• _Documento_:
------------------------
As respostas dadas aos referidos quesitos foram as seguintes:
Quesito 2º: “Provado”.
Quesito 3º: “Provado”.
Quesito 4º: “Provado”.
Quesito 5º: “Provado que o respectivo “recibo de depósito de fichas” foi assinado pelo tesoureiro da sala VIP Club e pela Autora, para provar que tal quantia já foi depositada na conta de apostas aberta por ela em B VIP Club”.
Na óptica da 1ª Ré, os factos vertidos nos quesitos 2º a 5º deveriam ser dados como não provados.
Para sustentar a sua posição, indicou o depoimento das suas testemunhas E, e F, bem como tentou distinguir o sentido de “para depositar” e “depositar” para afirmar que é impossível dar provada a existência da relação depósito entre ela e a Autora.
Quid juris?
Como é sabido, segundo o princípio da livre apreciação das provas previsto n° 1 do artigo 558.° do CPC, “O tribunal aprecia livremente as provas, decidindo os juízes segundo a sua prudente convicção acerca de cada facto”.
A justificar tal princípio e aquilo que permite a existência do mesmo, temos que o Tribunal a quo beneficia não só do seu prudente juízo e experiência, como da mais-valia de um contacto directo com a prova, nomeadamente, a prova testemunhal, o qual se traduz no princípio da imediação e da oralidade.
Sobre o princípio da imediação ensina o Ilustre Professor Anselmo de Castro (in Direito Processual Civil, I, 175), que “é consequencial dos princípios da verdade material e da livre apreciação da prova, na medida em que uma e outra necessariamente requerem a imediação, ou seja, o contacto directo do tribunal com os intervenientes no processo, a fim de assegurar ao julgador de modo mais perfeito o juízo sobre a veracidade ou falsidade de uma alegação”.
Já Eurico Lopes Cardoso escreve que “os depoimentos não são só palavras, nem o seu valor pode ser medido apenas pelo tom em que foram proferidas. Todos sabemos que a palavra é só um meio de exprimir o pensamento e que, por vezes, é um meio de ocultar. A mímica e todo o aspecto exterior do depoente influem, quase tanto como as suas palavras, no crédito a prestar-lhe.” (in BMJ n.º 80, a fls. 220 e 221)
------------------------
• _Informação fornecida_:
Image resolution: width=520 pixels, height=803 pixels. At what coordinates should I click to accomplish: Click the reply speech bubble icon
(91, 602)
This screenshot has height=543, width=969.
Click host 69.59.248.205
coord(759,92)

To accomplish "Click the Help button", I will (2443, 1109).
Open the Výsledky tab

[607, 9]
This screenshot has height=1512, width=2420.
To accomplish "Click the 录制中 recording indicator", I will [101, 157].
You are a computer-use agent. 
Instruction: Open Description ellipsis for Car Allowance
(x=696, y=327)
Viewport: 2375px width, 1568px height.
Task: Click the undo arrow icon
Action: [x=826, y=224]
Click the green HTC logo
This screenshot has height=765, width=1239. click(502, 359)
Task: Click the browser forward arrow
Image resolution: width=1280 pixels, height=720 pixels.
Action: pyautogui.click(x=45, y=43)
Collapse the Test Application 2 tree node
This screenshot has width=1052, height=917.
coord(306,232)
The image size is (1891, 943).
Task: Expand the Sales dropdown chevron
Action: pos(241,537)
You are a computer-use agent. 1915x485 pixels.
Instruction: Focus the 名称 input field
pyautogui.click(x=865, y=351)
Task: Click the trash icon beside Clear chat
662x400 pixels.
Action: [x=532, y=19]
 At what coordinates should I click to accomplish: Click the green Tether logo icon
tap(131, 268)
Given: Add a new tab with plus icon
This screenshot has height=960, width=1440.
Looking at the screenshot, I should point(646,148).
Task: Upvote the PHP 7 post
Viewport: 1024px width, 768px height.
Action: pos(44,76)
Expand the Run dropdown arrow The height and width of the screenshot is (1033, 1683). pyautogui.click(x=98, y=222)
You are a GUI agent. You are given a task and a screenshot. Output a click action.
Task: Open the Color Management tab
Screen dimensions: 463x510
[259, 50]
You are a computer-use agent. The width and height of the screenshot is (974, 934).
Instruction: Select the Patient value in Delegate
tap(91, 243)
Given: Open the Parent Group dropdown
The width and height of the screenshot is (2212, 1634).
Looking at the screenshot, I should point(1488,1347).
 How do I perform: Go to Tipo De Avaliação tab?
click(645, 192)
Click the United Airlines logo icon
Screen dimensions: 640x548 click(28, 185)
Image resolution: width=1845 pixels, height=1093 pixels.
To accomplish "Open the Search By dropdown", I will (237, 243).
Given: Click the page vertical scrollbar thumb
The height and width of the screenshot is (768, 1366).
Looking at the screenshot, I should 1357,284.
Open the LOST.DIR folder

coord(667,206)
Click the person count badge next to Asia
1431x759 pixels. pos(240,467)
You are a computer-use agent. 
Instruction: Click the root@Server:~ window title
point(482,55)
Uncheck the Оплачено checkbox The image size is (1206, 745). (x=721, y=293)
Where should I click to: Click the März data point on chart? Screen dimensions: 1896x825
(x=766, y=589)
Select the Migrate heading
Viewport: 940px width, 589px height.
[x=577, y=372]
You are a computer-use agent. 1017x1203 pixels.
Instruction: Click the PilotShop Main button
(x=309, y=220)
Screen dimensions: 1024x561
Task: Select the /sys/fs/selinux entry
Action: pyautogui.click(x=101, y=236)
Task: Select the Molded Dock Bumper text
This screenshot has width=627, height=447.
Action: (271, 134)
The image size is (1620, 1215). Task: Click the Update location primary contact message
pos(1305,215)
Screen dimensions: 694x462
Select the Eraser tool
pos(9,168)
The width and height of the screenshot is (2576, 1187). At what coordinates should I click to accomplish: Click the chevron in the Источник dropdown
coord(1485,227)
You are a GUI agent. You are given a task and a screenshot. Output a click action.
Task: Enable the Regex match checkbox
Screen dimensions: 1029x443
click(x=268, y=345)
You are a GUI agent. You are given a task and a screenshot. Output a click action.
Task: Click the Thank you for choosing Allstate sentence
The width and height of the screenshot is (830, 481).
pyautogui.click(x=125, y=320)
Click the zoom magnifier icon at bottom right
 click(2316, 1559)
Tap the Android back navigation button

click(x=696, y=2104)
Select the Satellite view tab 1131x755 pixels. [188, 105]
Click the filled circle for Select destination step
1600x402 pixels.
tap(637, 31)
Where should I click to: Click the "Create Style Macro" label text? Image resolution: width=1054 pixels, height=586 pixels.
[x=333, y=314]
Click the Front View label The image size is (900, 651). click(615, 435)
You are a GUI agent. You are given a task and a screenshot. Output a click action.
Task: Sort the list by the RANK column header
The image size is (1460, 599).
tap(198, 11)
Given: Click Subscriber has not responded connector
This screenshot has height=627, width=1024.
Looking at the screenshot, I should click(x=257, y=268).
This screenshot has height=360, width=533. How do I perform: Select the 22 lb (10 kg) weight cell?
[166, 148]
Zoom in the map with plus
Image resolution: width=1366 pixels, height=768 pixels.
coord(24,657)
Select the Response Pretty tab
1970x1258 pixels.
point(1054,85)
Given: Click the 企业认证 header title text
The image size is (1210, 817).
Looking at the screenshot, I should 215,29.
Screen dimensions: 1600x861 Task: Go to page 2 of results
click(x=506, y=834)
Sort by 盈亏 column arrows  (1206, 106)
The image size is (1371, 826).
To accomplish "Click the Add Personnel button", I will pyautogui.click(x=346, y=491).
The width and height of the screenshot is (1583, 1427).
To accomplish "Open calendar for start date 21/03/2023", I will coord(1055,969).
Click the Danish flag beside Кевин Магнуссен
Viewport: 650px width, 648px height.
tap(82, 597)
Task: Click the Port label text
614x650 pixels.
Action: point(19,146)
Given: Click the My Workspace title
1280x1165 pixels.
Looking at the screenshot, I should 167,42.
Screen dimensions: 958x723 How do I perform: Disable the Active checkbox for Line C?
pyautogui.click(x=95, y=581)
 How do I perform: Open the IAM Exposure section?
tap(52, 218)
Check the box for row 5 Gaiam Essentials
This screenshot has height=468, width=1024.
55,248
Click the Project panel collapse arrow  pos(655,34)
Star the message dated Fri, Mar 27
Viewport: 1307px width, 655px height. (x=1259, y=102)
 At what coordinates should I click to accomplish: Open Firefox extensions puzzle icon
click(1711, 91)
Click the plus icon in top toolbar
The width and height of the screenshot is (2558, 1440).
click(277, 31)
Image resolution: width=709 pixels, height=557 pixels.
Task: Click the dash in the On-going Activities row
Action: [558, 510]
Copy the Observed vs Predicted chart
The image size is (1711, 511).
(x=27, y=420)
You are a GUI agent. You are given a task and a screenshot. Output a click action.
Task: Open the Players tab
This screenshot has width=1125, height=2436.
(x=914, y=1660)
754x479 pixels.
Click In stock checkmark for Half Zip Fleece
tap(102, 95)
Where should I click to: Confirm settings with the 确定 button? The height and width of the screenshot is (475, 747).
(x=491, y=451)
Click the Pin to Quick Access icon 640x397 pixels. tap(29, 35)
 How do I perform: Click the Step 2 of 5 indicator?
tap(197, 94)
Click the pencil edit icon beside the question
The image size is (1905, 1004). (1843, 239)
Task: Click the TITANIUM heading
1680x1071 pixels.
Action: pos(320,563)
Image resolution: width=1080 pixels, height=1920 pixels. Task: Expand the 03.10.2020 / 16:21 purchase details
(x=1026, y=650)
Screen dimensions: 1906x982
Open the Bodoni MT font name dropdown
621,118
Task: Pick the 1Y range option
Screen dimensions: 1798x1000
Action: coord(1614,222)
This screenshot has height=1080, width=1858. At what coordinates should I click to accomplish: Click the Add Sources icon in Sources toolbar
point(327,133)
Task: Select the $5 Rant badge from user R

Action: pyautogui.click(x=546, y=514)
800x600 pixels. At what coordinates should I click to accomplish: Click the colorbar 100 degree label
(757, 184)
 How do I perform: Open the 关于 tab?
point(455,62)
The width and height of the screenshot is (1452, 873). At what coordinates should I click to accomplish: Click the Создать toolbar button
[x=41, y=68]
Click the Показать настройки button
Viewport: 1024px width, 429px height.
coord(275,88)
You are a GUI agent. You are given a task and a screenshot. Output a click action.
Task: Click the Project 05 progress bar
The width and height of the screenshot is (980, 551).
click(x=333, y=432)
------------------------
• _Detalhes do problema_:
Responda, com base no documento:
(a) Que disposição do CPC prevê o princípio da livre apreciação das provas?
(b) Que testemunhas indicou a 1ª Ré para sustentar a sua posição?
(c) Segundo Eurico Lopes Cardoso, o que, além das palavras, influi no crédito a prestar ao depoente?

• _Resultado do exercício_:
(a) O n.º 1 do artigo 558.º do CPC.
(b) E e F.
(c) A mímica e todo o aspecto exterior do depoente.